Source records
+-------+

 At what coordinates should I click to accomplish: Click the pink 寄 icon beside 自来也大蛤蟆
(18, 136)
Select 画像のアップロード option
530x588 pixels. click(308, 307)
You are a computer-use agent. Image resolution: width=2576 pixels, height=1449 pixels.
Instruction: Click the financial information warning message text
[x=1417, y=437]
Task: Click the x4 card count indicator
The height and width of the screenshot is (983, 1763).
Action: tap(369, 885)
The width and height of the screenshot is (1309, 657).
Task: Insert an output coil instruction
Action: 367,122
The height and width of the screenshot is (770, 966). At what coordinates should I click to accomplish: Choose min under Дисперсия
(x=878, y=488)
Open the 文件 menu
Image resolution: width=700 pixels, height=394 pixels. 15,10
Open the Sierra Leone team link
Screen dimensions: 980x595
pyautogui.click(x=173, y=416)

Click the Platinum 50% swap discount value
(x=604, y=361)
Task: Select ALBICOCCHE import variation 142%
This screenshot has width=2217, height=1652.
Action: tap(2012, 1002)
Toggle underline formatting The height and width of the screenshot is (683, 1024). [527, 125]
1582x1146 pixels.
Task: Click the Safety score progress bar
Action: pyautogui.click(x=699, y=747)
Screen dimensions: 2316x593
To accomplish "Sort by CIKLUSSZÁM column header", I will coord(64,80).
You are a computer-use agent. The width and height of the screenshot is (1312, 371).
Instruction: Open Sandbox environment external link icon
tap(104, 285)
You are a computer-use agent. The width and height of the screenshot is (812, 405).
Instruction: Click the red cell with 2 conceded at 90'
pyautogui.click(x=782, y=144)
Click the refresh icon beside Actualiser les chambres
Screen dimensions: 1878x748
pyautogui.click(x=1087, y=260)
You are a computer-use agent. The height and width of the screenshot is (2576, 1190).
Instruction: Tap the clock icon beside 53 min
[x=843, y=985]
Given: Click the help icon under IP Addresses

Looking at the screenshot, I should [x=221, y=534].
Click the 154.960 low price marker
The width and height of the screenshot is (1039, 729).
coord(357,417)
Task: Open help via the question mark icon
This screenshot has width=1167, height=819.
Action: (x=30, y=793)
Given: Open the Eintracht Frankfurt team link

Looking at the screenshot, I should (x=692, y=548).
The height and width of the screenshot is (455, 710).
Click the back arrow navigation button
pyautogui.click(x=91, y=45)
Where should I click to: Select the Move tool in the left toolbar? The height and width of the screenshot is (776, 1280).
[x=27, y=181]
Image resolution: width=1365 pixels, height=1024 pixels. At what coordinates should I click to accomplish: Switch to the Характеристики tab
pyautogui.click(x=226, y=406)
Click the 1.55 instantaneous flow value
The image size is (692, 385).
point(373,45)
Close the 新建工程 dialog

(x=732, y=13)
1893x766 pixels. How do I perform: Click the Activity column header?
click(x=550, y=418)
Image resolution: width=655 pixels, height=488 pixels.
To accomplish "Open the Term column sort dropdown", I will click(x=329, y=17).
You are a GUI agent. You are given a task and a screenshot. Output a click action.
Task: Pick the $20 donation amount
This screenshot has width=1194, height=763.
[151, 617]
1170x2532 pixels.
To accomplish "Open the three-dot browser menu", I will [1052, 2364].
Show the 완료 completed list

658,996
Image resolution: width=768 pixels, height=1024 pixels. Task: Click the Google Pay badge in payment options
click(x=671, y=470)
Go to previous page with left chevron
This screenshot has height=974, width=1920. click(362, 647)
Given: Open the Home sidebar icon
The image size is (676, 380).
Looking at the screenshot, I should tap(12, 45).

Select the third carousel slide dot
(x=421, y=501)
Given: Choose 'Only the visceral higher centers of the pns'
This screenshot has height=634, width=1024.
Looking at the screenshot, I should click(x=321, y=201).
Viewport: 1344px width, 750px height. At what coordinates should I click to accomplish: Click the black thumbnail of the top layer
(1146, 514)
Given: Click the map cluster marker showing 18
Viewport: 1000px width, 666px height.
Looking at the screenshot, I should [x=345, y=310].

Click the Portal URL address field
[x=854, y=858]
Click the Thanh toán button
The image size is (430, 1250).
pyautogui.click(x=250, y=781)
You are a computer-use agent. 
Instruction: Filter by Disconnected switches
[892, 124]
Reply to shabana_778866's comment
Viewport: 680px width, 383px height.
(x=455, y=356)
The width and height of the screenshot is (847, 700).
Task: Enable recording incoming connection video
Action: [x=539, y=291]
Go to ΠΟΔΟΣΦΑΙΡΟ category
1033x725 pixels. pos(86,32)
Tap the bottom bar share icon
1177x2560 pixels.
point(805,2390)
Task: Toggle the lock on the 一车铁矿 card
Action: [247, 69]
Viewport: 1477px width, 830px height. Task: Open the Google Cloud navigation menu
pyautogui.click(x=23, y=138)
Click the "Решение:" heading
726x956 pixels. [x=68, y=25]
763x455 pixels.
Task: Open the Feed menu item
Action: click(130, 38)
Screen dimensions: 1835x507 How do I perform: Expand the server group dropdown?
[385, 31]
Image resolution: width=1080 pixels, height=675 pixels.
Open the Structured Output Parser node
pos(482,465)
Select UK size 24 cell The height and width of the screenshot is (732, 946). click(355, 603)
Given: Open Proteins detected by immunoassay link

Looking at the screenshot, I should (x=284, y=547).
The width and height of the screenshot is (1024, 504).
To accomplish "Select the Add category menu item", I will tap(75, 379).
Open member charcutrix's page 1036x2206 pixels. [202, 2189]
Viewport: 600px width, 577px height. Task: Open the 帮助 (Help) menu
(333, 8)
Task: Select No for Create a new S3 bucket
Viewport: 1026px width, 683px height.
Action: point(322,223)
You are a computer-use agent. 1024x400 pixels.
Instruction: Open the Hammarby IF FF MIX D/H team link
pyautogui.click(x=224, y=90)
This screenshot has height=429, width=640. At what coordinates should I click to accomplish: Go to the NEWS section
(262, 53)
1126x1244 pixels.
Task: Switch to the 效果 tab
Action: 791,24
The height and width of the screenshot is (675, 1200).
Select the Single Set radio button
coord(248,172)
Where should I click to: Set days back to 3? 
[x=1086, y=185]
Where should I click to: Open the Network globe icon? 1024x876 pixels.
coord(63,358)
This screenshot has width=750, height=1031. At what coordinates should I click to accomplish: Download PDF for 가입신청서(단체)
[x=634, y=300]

+-------+

INSTRUCTIONS TO FOLLOW:
Taking every line of the records above into account, tally those that contain "computer" and give only the total.

RESPONSE BELOW:
6